Written task – Extract every line of the entries that contains the word "text", copying each one in full.
[begin Provided records]
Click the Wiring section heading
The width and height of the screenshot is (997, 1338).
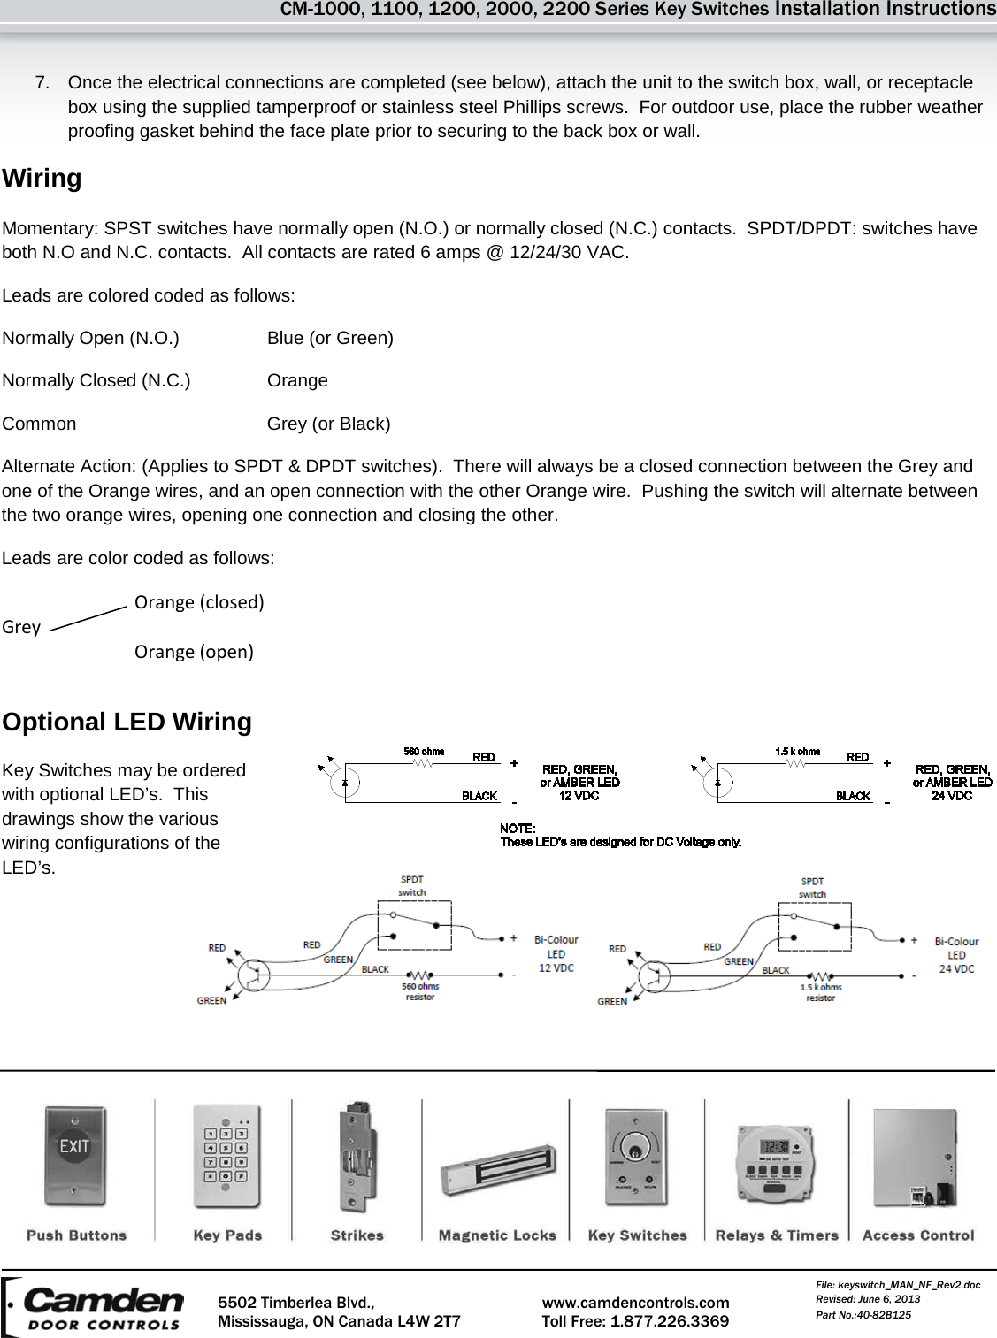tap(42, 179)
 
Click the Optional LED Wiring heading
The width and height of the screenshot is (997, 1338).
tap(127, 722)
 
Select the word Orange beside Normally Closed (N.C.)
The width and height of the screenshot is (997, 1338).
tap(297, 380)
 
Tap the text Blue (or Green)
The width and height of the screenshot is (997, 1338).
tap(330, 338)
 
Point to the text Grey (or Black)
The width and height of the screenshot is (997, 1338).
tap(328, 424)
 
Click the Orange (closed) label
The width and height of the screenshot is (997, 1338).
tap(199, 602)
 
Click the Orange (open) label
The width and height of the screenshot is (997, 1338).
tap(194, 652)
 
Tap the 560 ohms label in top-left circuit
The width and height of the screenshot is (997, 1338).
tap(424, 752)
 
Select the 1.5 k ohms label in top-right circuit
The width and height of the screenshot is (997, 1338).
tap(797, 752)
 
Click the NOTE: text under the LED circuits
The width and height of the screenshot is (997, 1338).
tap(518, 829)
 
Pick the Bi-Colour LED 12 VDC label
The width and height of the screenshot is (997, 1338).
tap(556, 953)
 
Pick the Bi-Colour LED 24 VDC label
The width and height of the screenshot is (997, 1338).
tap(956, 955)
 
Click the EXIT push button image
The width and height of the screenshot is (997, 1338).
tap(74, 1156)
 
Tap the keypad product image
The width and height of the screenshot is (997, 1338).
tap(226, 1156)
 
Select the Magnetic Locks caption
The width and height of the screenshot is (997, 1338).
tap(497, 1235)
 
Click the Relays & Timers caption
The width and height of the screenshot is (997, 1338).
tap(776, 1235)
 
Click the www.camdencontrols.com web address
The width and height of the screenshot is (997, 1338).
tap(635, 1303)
[end Provided records]
[begin Provided records]
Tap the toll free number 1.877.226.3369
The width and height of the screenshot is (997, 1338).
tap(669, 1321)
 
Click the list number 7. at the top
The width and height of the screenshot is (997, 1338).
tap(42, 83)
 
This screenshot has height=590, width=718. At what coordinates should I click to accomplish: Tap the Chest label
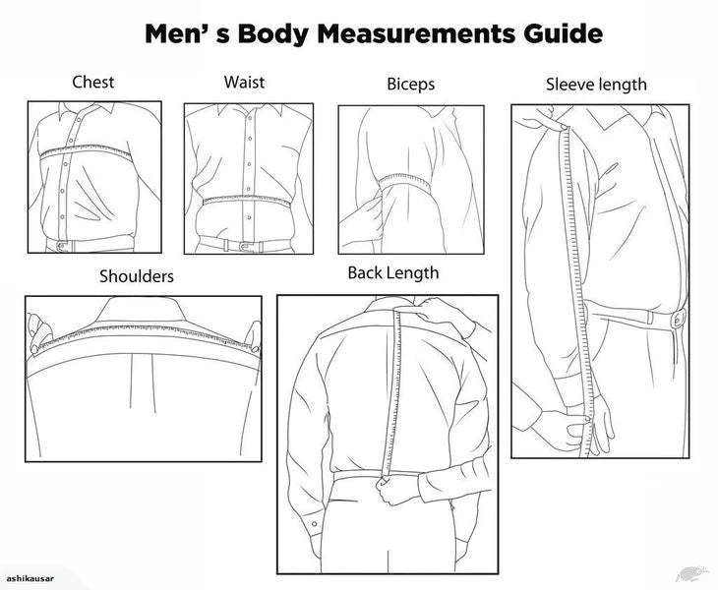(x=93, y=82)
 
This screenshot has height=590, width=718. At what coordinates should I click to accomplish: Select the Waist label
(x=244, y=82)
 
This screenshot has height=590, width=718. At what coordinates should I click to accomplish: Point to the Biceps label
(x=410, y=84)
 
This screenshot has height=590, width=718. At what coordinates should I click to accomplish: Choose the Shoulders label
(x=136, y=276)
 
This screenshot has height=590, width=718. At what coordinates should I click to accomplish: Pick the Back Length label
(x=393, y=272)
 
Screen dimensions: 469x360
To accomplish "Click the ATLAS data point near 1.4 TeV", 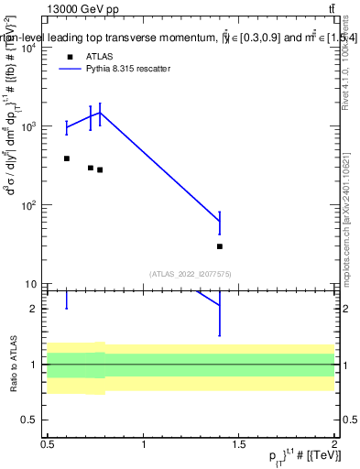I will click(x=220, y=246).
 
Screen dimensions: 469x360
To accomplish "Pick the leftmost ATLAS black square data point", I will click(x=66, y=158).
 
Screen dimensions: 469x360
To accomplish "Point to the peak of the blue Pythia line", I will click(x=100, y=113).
[end Provided records]
Reply to the exercise –
Tap the text Blue (or Green)
Point to the text Grey (or Black)
Click the NOTE: text under the LED circuits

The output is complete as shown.